Curated by Christophe Leribault, An Archaeology of Silence presents a collection of monumental paintings and sculptures, expanding on Kehinde Wiley’s body of work DOWN from 2008. Initially inspired by Holbein’s painting The Dead Christ in the Tomb (1520-22) as well as historical paintings and sculptures of fallen warriors and figures in the state of repose, Wiley created an unsettling series of prone Black bodies, re-conceptualizing classical pictorial forms to create a contemporary version of monumental portraiture, resounding with violence, pain, and death, as well as ecstasy.
For this new body of work, Wiley has expanded these core thematic elements to meditate on the deaths of young Black men slain all over the world. Technology allows viewers to witness these graphic depictions of violence against the Black body that were once silenced. Wiley states, “That is the archaeology I am unearthing: The spectre of police violence and state control over the bodies of young Black and Brown people all over the world.” In light of the current global conflicts, language concerning power struggles and inalienable human rights are more critical than ever.
The new portraits depict young Black men and women in positions of vulnerability that tell a story of survival and resilience, revealing the beauty that can emerge from the horrific.

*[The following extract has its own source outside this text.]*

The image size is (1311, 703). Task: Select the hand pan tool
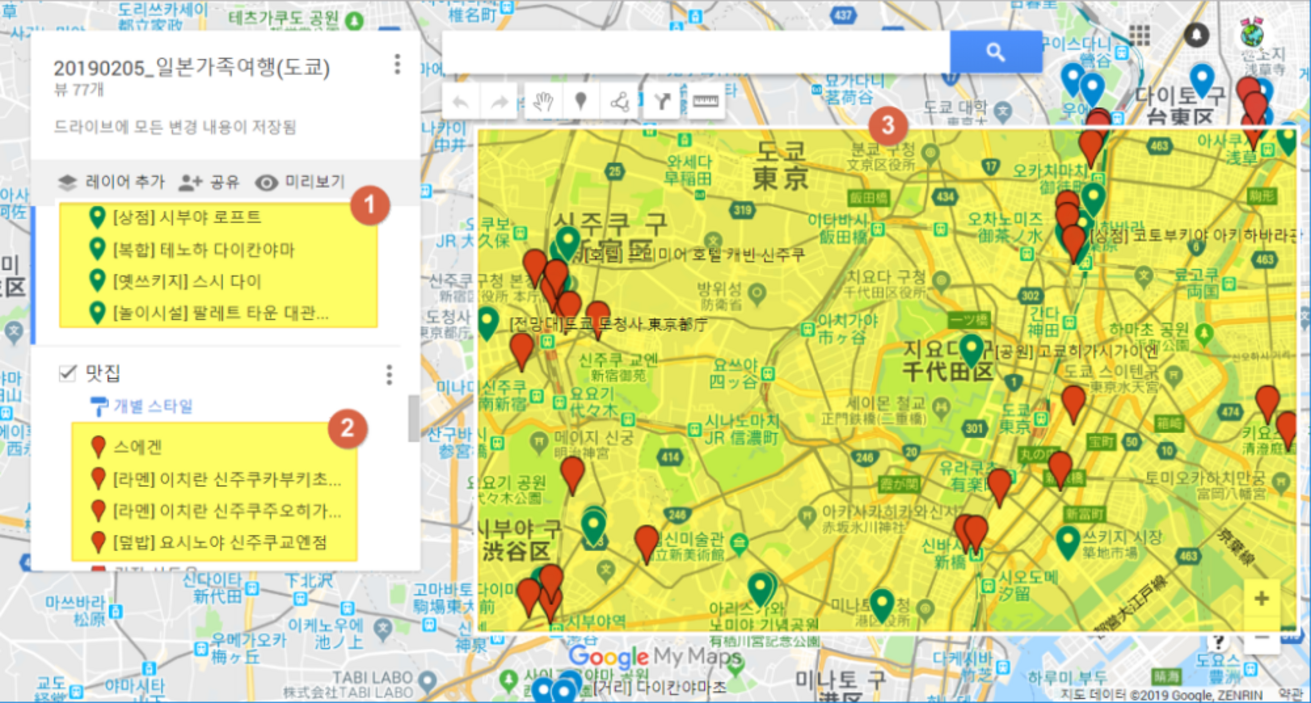point(541,101)
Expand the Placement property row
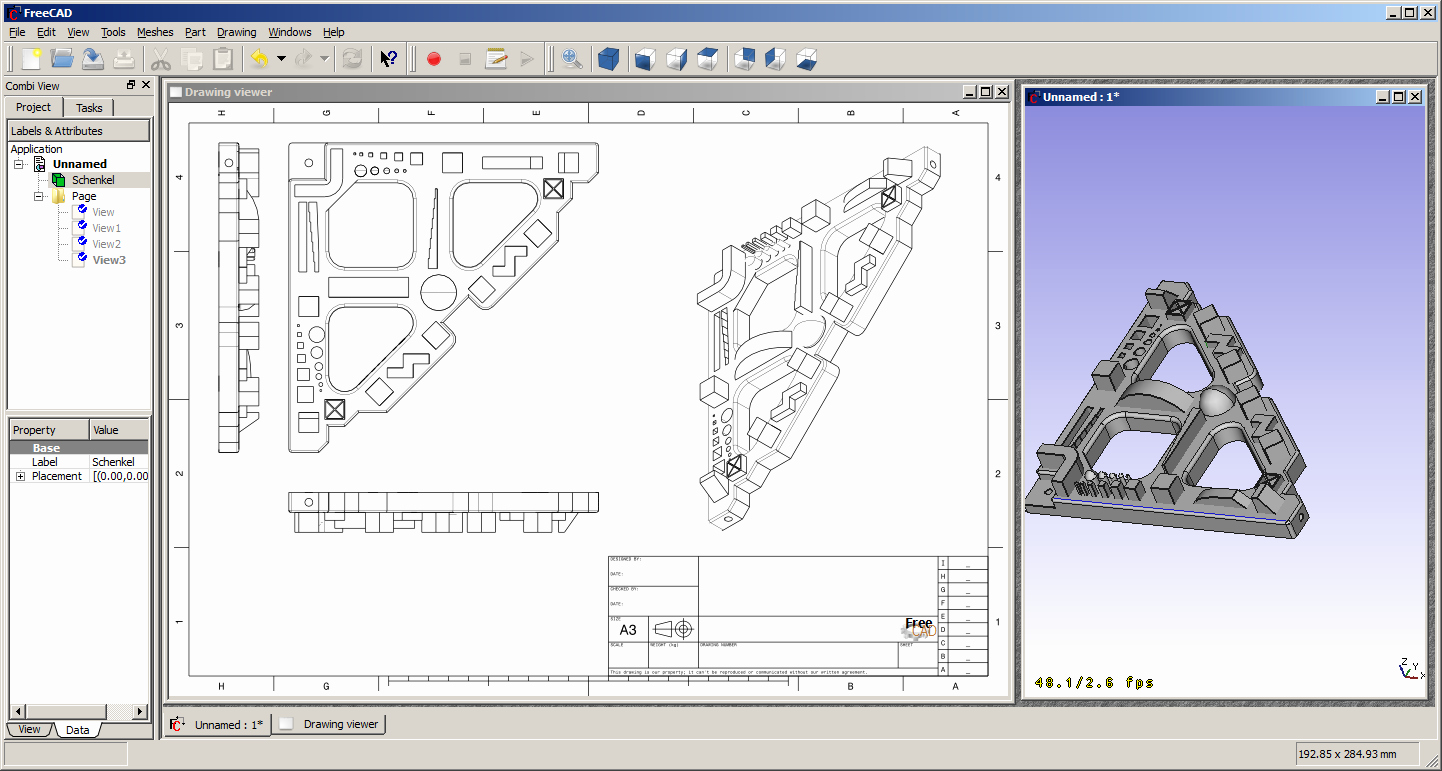 point(20,477)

These poses, borrowed from Western European art historical sources, function as beautiful elegies echoing a central metaphor of youth and resilience and stand as monuments to endurance and perseverance in the face of savagery, incorporating a scale that pushes beyond the mere corporeal and into the realm of spiritual icons, of martyrs and saints.
Kehinde Wiley: An Archeology of Silence was organized by Musée d’Orsay in collaboration with Fondazione Giorgio Cini and supported by TEMPLON. The exhibition is a Collateral Event of the 59th International Art Exhibition, La Biennale di Venezia.
Kehinde Wiley: An Archaeology of Silence is a traveling exhibition, visiting the Fine Art Museum of San Francisco (March – October, 2023) and the Museum of Fine Arts, Houston (November, 2023 – May, 2024).